Rising Services Output
The British economy has shown that it is not entirely dependent on the financial sector. Amidst fears of a slowdown in this sector, Bank of England had already made plans to counter this slowdown with growth from other services. Services such as telecommunication, education and even entertainment have recorded very high growth. In the absence of a fall in the financial sector, this growth has created a new financial record of sorts. Instead of falling off a cliff, the British economy seems to have done the opposite and taken off after the Brexit
The pound sterling was one of the most valuable currencies in the world prior to the Brexit. This meant that the British population could import goods very cheaply. For years, this had been the single biggest issue facing British manufacturing sector.
The Brexit came as a blessing in disguise. The pound sterling plunged to record lows. Many speculators and Forex traders were caught on the wrong side of this and lost an immense amount of money. However, the British manufacturing sector emerged as the winner. A cheaper pound sterling makes it more expensive to import. As a result, imports have gone down, and domestic production has gone up. A further fall in the sterling may even encourage exports.
Slower Wage Growth
The massive propaganda surrounding the Brexit has actually worked in the favour of British businesses. Employees are scared about their job security. They are therefore not demanding bigger wage hikes. Therefore the cost of goods manufactured in not increasing and inflation is under control. There have not been any major layoffs in Britain as of now. Given the growing economy, they do not seem to be on the cards either.
Investments on Hold
The British economy has seen resilience in consumer spending patterns. However, businesses are much more cautious. There have been no major investments made in the British economy post the Brexit. The bigger businesses want to wait and watch as the economy settles down. All seems fine as of now. But it seems too early to predict whether or not Brexit will have any further consequences. Big corporations take time to make investment decisions. A more certain outlook about the British economy is required before any decisions can be made.
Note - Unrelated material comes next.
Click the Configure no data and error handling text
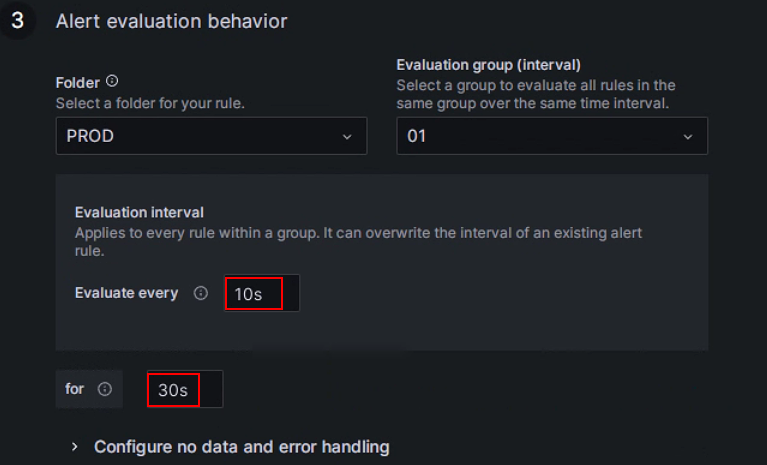point(241,447)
Critics believe that this illusion of growth has been created due to the extremely lax policy followed by the Bank of England. The interest rates have been kept at 0.25% for very long. This is exactly like the monetary policy that created the subprime crisis. Hence, what appears like growth now may not actually be growth. Instead, it may be the beginning of an economic catastrophe. Also, since Bank of England has already used up all its tools, they will have very little recourse left in the event of a slowdown.
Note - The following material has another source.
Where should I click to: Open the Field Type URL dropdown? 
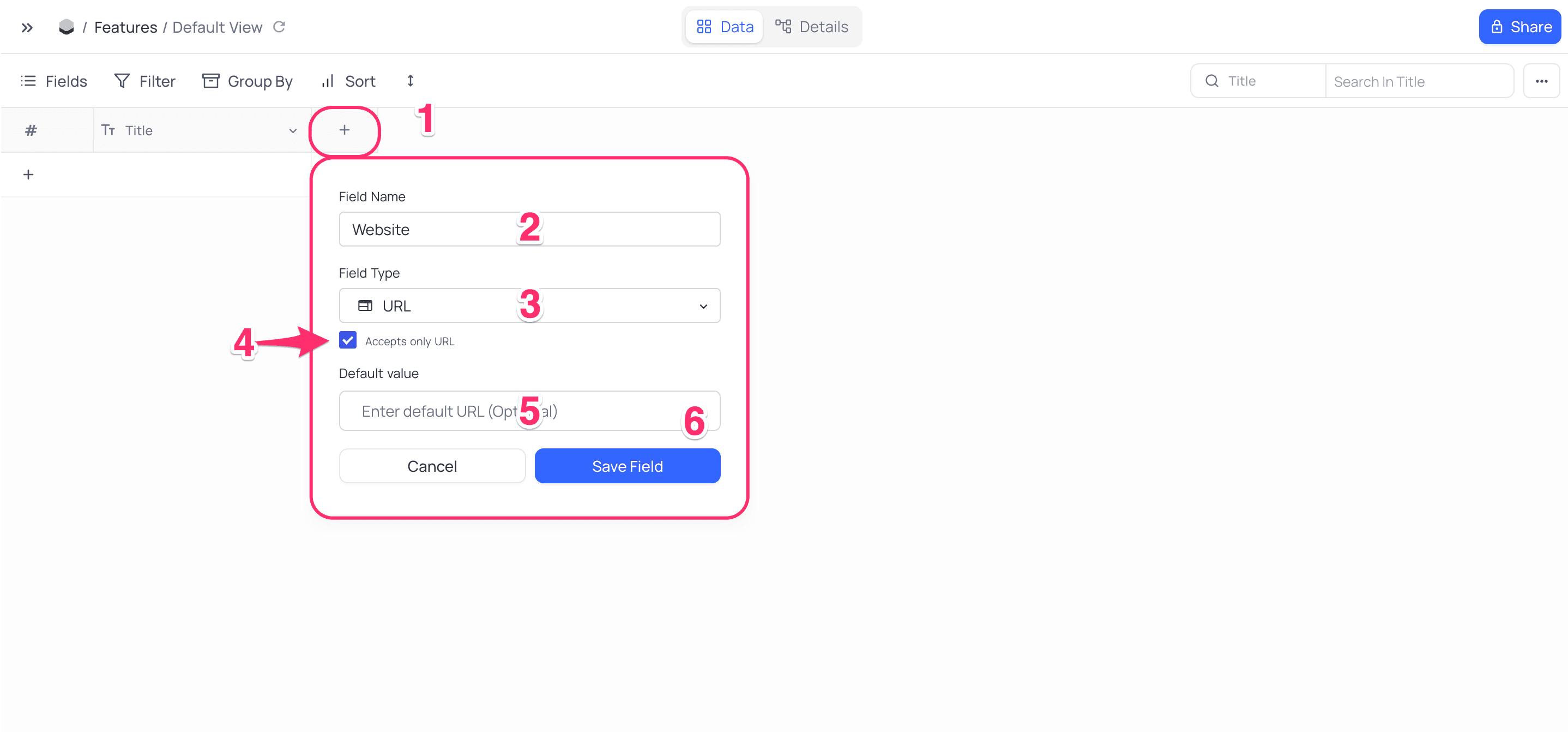(529, 305)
The doom and gloom predictions have now been replaced by rainbows! The IMF has revised its outlook for the British economy. The rate of growth for the financial year 2017 has now been pegged at 1.9%. This is the highest rate for any G-7 country in the forthcoming financial year.
Brexit has not even caused a fraction of the damage it was said to be capable of. However, this may be too early to predict. The British people are hoping that this Bull Run continues for a longer period of time so that their economy can revive itself before any major challenges are thrown its way.